Distribution/availability: Open weights; available via Ollama Cloud, Together AI, and Fireworks. Early local inference: usable on 2× M3 Ultra (MLX, sharded), ~21.9 tok/s with high memory use.
Ecosystem: Kimi Code (Apache-2.0 open-source coding agent for IDEs) and an Agent SDK for custom agents.

Community Response/Impact:

Strong reception that K2.5 narrows the gap with frontier labs and marks a notable “China leads in open models” moment.
Viral demos around “video-to-code” website cloning underscore practical multimodal gains.
Caution that leaderboards are point-in-time and highly sensitive to prompting, tool use, and harness effects.
“Runs at home” examples and broad infra support accelerate adoption and experimentation.

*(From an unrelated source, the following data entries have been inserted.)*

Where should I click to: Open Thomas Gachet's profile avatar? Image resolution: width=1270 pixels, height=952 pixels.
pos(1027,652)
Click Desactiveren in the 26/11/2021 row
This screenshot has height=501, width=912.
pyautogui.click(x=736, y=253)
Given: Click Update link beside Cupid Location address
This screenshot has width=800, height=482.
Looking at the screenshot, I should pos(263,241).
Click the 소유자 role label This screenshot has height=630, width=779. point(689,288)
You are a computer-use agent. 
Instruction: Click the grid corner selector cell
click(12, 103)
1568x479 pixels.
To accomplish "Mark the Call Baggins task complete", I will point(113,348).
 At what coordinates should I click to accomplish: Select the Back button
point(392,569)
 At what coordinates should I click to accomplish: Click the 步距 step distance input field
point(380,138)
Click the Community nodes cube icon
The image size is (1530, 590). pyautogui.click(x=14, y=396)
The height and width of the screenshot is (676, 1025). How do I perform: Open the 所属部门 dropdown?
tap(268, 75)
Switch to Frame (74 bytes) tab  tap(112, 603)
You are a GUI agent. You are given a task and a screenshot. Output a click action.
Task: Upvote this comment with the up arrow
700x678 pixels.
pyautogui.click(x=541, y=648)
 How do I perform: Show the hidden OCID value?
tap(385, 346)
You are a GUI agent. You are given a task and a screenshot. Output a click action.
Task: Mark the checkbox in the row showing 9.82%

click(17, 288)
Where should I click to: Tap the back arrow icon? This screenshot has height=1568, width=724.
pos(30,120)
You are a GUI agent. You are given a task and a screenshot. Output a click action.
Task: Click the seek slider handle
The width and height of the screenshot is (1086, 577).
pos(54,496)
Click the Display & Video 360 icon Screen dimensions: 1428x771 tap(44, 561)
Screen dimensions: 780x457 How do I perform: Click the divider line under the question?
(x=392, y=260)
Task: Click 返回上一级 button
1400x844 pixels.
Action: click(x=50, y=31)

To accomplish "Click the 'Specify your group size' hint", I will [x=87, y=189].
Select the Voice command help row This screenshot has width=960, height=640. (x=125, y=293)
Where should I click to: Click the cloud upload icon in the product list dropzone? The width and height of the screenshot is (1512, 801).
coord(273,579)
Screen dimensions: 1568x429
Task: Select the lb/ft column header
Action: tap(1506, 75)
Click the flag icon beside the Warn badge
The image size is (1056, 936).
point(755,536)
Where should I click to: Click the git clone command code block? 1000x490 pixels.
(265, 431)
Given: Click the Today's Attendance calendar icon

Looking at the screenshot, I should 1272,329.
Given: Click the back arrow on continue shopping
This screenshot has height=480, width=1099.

First Principles Analysis:

Why it matters: K2.5 combines scaled MoE efficiency (32B active) with massive multimodal pretraining and long context to enable agentic decomposition and parallelism. Native video understanding shifts models from static perception to dynamic workflow capture (e.g., screenflows → code). The Agent Swarm is a pragmatic bet: when single-agent reasoning saturates, parallel sub-tasking and tool integration deliver real wall-time gains. If pricing undercuts Sonnet 4.5 while matching or exceeding quality on practical benchmarks, K2.5 pressures closed providers and accelerates open-model deployment in enterprise workflows.